Duduklah kami di teras rumah yang sudah disulap menjadi ruang tunggu. Seorang tamu lalu datang dan ia mau menemuinya. Saya lupa siapa tamunya ketika itu. Usai itu barulah kami mendekat dan memperkenalkan diri. Amran memperkenalkan diri sebagai Alumni Fakultas Pertanian, Universitas Tadulako dan saya mengenalkan diri sebagai mahasiswa semester akhir di fakultas yang sama ama. Aminuddin memang adalah dosen di Fakultas Pertanian. Ia adalah magister ilmu lingkungan hidup.

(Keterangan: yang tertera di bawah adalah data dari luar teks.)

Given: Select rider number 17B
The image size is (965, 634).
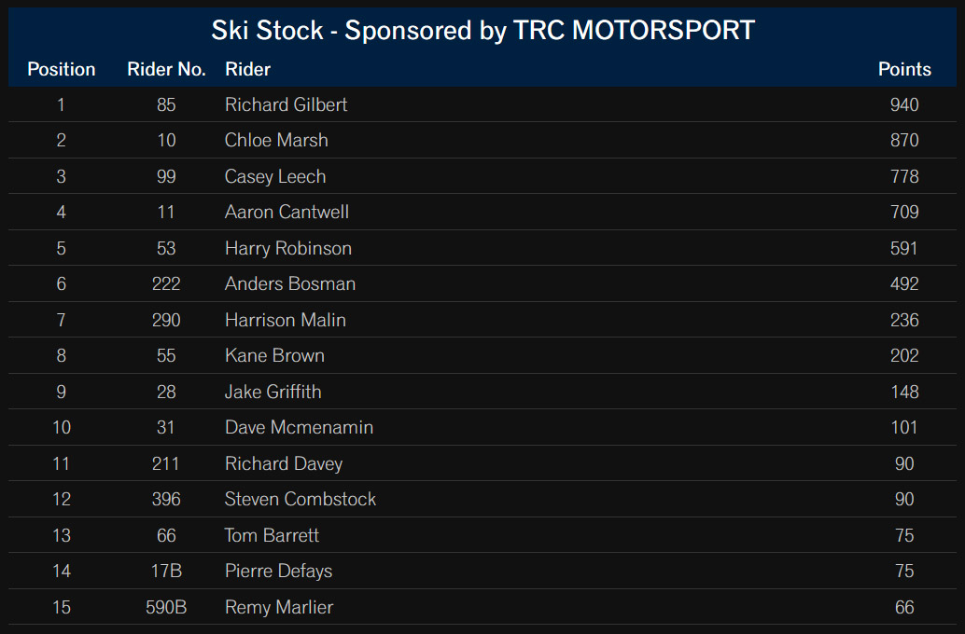Looking at the screenshot, I should (x=166, y=572).
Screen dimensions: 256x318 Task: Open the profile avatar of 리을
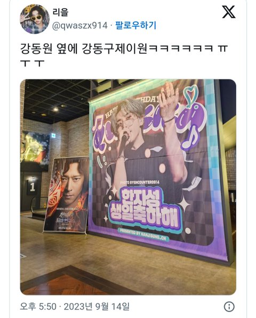pos(35,19)
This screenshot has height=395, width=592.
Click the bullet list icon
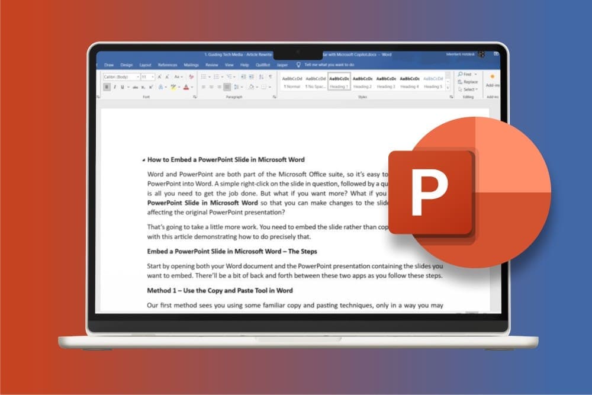(203, 77)
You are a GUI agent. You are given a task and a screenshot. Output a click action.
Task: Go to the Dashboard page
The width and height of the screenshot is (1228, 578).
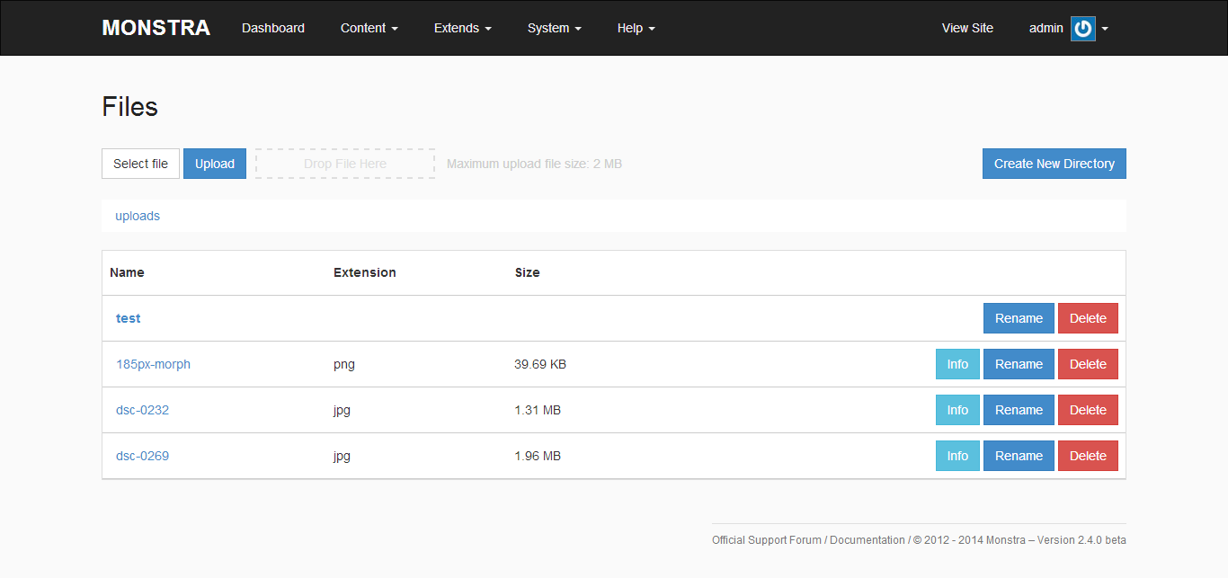pyautogui.click(x=273, y=28)
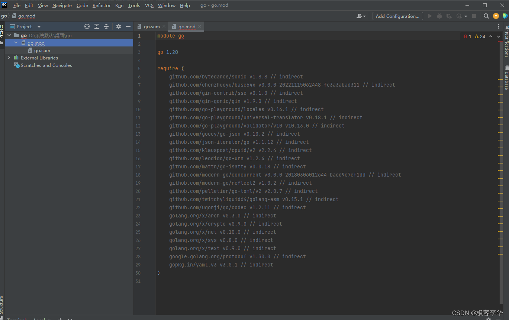Viewport: 509px width, 320px height.
Task: Jump to next highlighted error arrow
Action: (499, 36)
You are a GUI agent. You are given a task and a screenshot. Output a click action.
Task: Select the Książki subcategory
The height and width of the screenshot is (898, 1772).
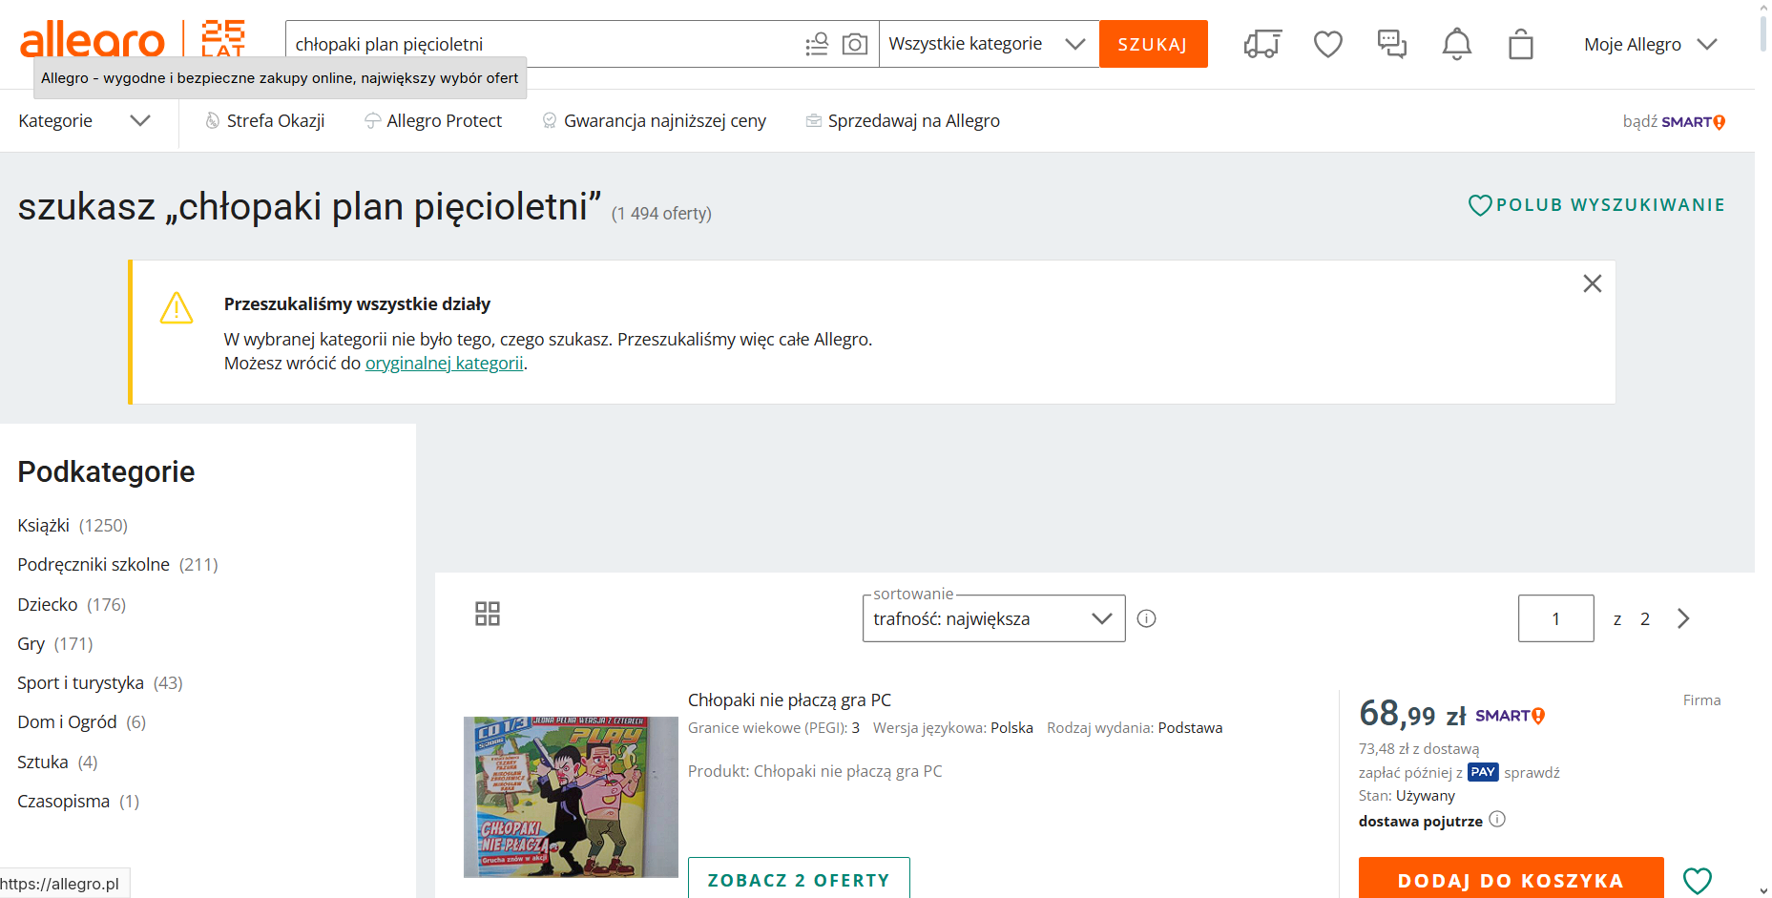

Kami pun mengonfirmasi sebuah hal yang beberapa waktu waktu kemudian hampir saja menunda pelantikannya sebagai Gubernur ke-10 Sulawesi Tengah. Saat itu ia dipasangkan dengan Ruly Lamadjido. Ia pun bercerita panjang lebar. Kami pun manggut-manggut.

Suasanannya cair. Aminuddin tertawa. Kami pun demikian. Ia sosok yang ramah ternyata. Meski tampak garang. Maklum kecintaannya pada olahraga beladiri Karate membentuk karakternya. Ia juga pecinta olahraga berkuda. Semasa kuliah ia juga aktifis yang berani. Perjalanan hidup membentuk pribadi tangguhnya.

Singkat kata, waktu wawancara pun usai. Ia mengantar saya dan Amran hingga ke tepi jalan. Ia lalu memberi kami sangu Rp50 ribu. Ini jumlah uang yang banyak saat itu. Kami berdua yang juga termasuk deklarator Aliansi Jurnalis Independen (AJI) Palu berusaha menolaknya. Ia pun menangkap belakang leher saya. Sambil tertawa, ia bilang: “Coba-coba kalau tidak terima uang ini.” Akhirnya kami pun menerima pemberiannya.

Sungguh, ketika mendengar kabar kepulanganmu, Rabu, 27 Januari 2021 pukul 10.55 Waktu Indonesia Tengah, saya bersedih. Kesedihan saya mendalam. Saya dan Sulawesi Tengah kehilanganmu.

Rupanya, kedatangan Gubernur Sulteng, Longki Djanggola, anak didikmu dan juga lawan berpikirmu sudah engkau tunggu-tunggu. Itu pertemuan terakhirmu dengan pejabat yang pernah engkau tugaskan menjadi Penjabat Bupati Parigi Moutong.

Saya menuliskan obituari ini dengan kedukaan. Saya menyimak catatan perjalanan karirmu. Lahir di Palu, 5 Juli 1939 menjadi Ketua DPRD Provinsi Sulawesi Tengah pada periode 2009-2014. Sebelumnya menjadi Gubernur Sulawesi Tengah pada 2001 hingga 2006. Bersekolah di Sekolah Rakyat Palu dan tamat pada 1951. Lalu melanjutkan di di SMPN Makassar dan tamat pada 1954. Kemudian bersekolah di SMAN dan tamat 1957.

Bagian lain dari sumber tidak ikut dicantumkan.